Hoen Lukas, Lartey Sarah, Zhou Fan, Pathirana Rishi D, Krammer Florian, Mohn Kristin G-I, Cox Rebecca J, Brokstad Karl A
Influenza Centre, Department of Clinical Science, University of Bergen, Haukelandsbakken, 5009 Bergen, Norway.
Department of Microbiology, Icahn School of Medicine at Mount Sinai, New York, NY 10029, USA.
Vaccines (Basel). 2024 Aug 1;12(8):864. doi: 10.3390/vaccines12080864.
Live attenuated influenza vaccines (LAIV) typically induce a poor hemagglutination inhibition (HI) response, which is the standard correlate of protection for inactivated influenza vaccines. The significance of the HI response is complicated because the LAIV vaccine primarily induces the local mucosal immune system, while the HI assay measures the circulating serum antibody response. However, age and pre-existing immunity have been identified as important factors affecting LAIV immunogenicity. This study aimed to extend our understanding of LAIV-induced immunity, particularly, the impact age and pre-existing immunity have on eliciting functional and neutralising antibody responses in paediatric and adult populations vaccinated with LAIV. Thirty-one children and 26 adults were immunized with the trivalent LAIV during the 2013-2014 influenza season in Norway. Children under 9 years received a second dose of LAIV 28 days after the first dose. Blood samples were collected pre- and post-vaccination. HI, microneutralization (MN) and enzyme-linked lectin assay for neuraminidase (NA) antibodies were measured against the vaccine strains. IgG antibody avidity against hemagglutinin (HA) and NA proteins from the vaccine strains was also assessed. Significant correlations were observed between HI and MN responses to A/California/7/2009 (A/H1N1)pdm09-like strain and B/Massachusetts/2/2012-like strain, suggesting that MN is a potential immunological correlate for LAIV. However, the relationship between recipient age (or priming status) and serological response varied between vaccine strains. There was a notable increase in HI and MN responses in all cohorts except naive children against the H1N1 strain, where most recipients had responses below the protective antibody threshold. NAI responses were generally weak in naive children against all vaccine strains compared with adults or antigen-primed children. Post-vaccination antibody avidity increased only in primed children below nine years of age against the A/H1N1 strain. Overall, our findings indicate that LAIV elicits functional and neutralizing antibody responses in both naive and antigen experienced cohorts, however, the magnitude and kinetics of the response varies between vaccine strains.
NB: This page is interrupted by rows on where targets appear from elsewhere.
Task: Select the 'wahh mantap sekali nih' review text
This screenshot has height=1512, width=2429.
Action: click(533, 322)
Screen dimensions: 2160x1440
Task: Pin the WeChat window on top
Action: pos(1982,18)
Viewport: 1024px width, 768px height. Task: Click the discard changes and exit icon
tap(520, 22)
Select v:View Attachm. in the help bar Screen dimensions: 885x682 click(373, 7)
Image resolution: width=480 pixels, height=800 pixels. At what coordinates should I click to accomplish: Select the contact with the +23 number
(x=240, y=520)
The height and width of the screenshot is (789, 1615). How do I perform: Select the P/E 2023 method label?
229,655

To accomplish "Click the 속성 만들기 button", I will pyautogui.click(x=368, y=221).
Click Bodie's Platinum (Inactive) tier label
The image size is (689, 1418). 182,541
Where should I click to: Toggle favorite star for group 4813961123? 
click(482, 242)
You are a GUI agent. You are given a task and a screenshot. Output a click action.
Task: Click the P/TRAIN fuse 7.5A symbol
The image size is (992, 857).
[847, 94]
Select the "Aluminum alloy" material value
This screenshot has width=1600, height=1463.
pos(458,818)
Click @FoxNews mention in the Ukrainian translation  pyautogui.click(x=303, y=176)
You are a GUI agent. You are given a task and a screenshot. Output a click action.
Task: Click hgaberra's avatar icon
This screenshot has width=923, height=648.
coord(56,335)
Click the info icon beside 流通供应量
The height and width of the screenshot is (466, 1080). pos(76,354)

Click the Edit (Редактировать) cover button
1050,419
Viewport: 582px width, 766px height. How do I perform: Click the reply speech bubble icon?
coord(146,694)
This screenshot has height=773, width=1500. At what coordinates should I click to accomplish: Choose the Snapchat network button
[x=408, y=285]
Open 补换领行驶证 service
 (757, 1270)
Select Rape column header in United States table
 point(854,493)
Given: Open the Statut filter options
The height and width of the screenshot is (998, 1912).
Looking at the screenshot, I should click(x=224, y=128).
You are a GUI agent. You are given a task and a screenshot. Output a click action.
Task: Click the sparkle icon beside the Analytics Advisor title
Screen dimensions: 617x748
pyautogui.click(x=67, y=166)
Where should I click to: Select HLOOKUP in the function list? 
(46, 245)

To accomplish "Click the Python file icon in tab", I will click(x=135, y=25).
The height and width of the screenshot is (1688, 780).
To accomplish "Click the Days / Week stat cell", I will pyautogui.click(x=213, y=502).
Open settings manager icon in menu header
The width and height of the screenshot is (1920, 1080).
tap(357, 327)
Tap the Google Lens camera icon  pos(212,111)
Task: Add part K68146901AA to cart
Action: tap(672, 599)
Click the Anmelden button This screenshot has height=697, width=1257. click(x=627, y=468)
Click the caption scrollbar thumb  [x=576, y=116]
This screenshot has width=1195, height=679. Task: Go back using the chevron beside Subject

减毒活流感疫苗(LAIV)通常诱导出较差的血凝抑制(HI)反应,而HI反应是灭活流感疫苗保护作用的标准相关指标。HI反应的意义较为复杂,因为LAIV疫苗主要诱导局部黏膜免疫系统,而HI检测测量的是循环血清抗体反应。然而,年龄和既往免疫已被确定为影响LAIV免疫原性的重要因素。本研究旨在扩展我们对LAIV诱导免疫的理解,特别是年龄和既往免疫对接种LAIV的儿童和成人人群中引发功能性和中和抗体反应的影响。2013 - 2014年流感季节期间,挪威的31名儿童和26名成人接种了三价LAIV。9岁以下儿童在第一剂接种28天后接种第二剂。在接种疫苗前后采集血样。针对疫苗株检测HI、微量中和(MN)以及神经氨酸酶(NA)抗体的酶联凝集试验。还评估了针对疫苗株血凝素(HA)和NA蛋白的IgG抗体亲和力。观察到针对A/加利福尼亚/7/2009(A/H1N1)pdm09样株和B/马萨诸塞/2/2012样株的HI和MN反应之间存在显著相关性,表明MN是LAIV的潜在免疫相关指标。然而,疫苗株之间,受种者年龄(或免疫状态)与血清学反应的关系有所不同。除了未接触过抗原的儿童外,所有队列针对H1N1株的HI和MN反应均有显著增加,其中大多数受种者的反应低于保护性抗体阈值。与成人或已接触过抗原的儿童相比,未接触过抗原的儿童针对所有疫苗株的NAI反应通常较弱。接种疫苗后,仅9岁以下已接触过抗原的儿童针对A/H1N1株的抗体亲和力有所增加。总体而言,我们的研究结果表明,LAIV在未接触过抗原和已接触过抗原的队列中均能引发功能性和中和抗体反应,然而,不同疫苗株的反应强度和动力学有所不同。